Sir Keir Starmer’s attempt to distance Labour from this week’s UK rail strikes ran into difficulty on Tuesday after several junior shadow ministers and the party’s leader in Scotland defied his edict to stay away from picket lines.
Starmer, leader of the opposition party, had ordered his frontbenchers not to appear alongside striking members of the RMT, the union behind the industrial action.
Although the RMT disaffiliated from the Labour party 18 years ago, it has given donations to individual MPs more recently.
Frontbenchers who appeared on picket lines on Tuesday included Kate Osborne, Paula Barker and Navendu Mishra.

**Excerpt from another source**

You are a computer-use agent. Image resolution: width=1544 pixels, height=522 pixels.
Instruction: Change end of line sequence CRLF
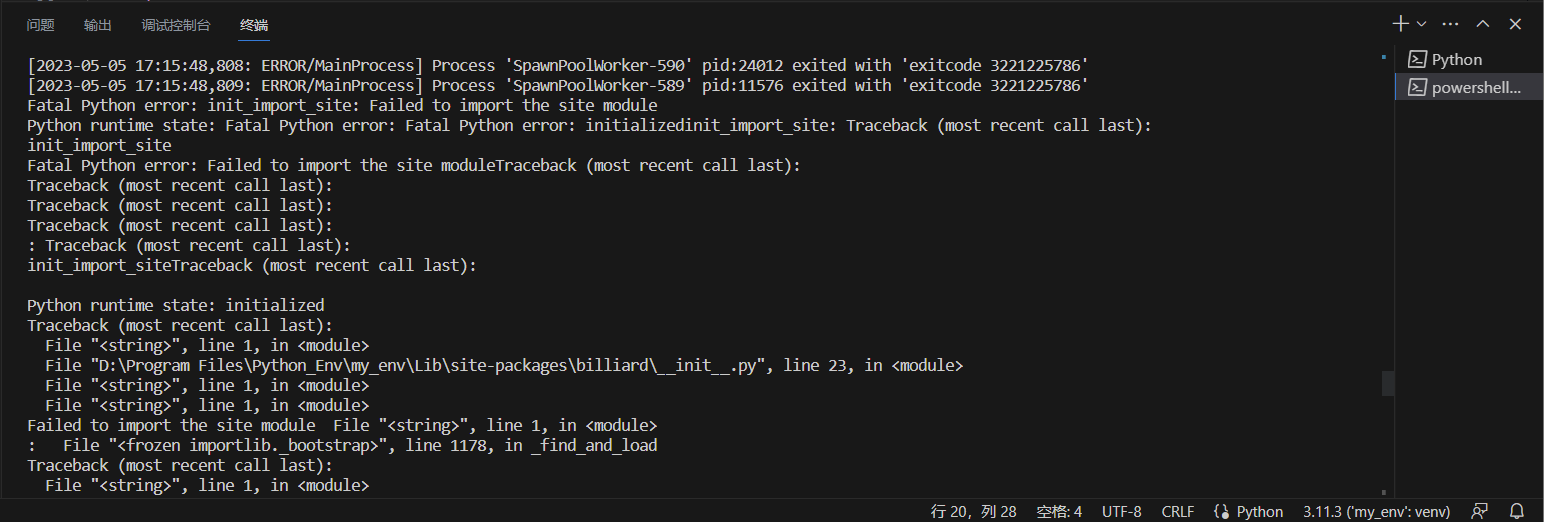click(x=1177, y=511)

Anas Sarwar, the Scottish Labour leader, also offered “solidarity” to the strikers and tweeted a picture of himself with them at Edinburgh Waverley station. “The workers don’t want strikes. The unions don’t want strikes. The public don’t want strikes,” he said. “This is a crisis entirely of the government’s making.”
Diane Abbott, shadow home secretary under former leader Jeremy Corbyn, congratulated Sarwar for his stance. “What is Keir Starmer going to do, remove Anas as (Scotland) leader?” she asked.
Sam Tarry, a shadow transport minister, tweeted a picture of himself on a picket line with the RMT from a few months ago, saying: “Workers don’t take the decision to strike lightly but they have been left with no choice.”
Party officials indicated that frontbenchers who denied Starmer’s orders could face disciplinary action. However the chief whip is not expected to do anything until the RMT strikes are over.
Conservative ministers are trying to lay blame for the strikes at the door of the opposition party, dubbing the walkouts on Tuesday, Thursday and Saturday as “Labour’s strikes”. Dominic Raab, deputy prime minister, claimed on Tuesday that Labour had “actively encouraged the inconvenience commuters are suffering”.
However Starmer, who has sought to drag his party to the centre ground since taking over from the leftwing Corbyn in 2020, has criticised the RMT’s action because he is worried that the strikes could alienate many swing voters.
That stance has infuriated union leaders including Sharon Graham, head of Unite the Union — Labour’s biggest single donor in recent years — which said the party was founded by trade unions. “To instruct Labour MPs not to be on picket lines with workers speaks volumes,” she said. “It’s time to decide whose side you are on, workers or bad bosses?”
A poll by Savanta ComRes on Tuesday found that 58 per cent of those surveyed thought the strikes were justified with only 34 per cent saying they were not.